[Dataset excerpts — start]

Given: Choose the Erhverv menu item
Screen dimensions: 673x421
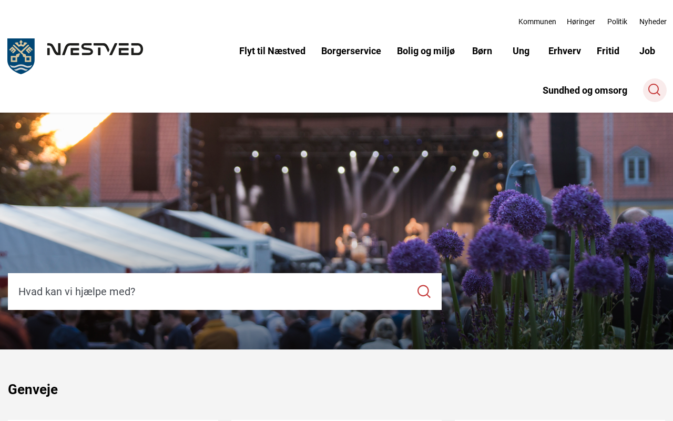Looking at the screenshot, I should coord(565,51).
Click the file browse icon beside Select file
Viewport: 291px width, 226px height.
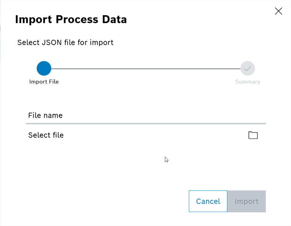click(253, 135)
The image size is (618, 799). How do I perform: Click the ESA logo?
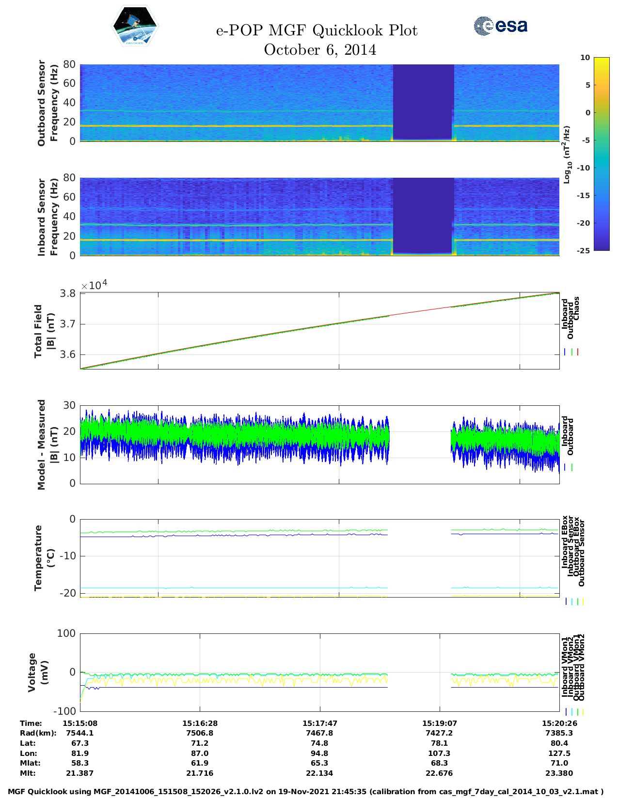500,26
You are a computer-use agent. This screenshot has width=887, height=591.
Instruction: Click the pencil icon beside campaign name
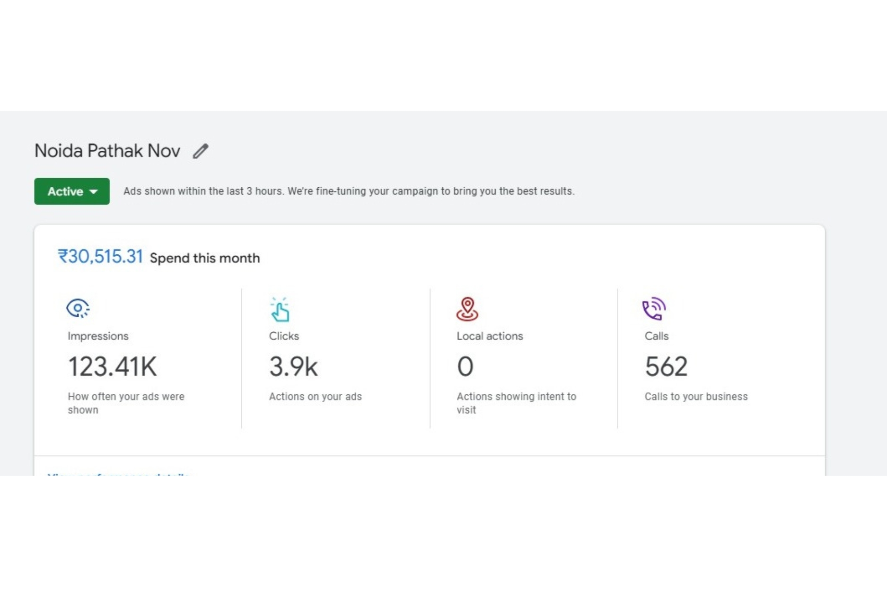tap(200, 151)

[Dataset excerpts — finish]

The entries are to be restated word for word, and no picture should appear in the copy.

→ Task output
Given: Choose the Erhverv menu item
Screen dimensions: 673x421
Looking at the screenshot, I should coord(565,51).
Click the file browse icon beside Select file
Viewport: 291px width, 226px height.
click(253, 135)
The image size is (618, 799). How do I perform: Click the ESA logo?
500,26
You are a computer-use agent. This screenshot has width=887, height=591.
Instruction: Click the pencil icon beside campaign name
tap(200, 151)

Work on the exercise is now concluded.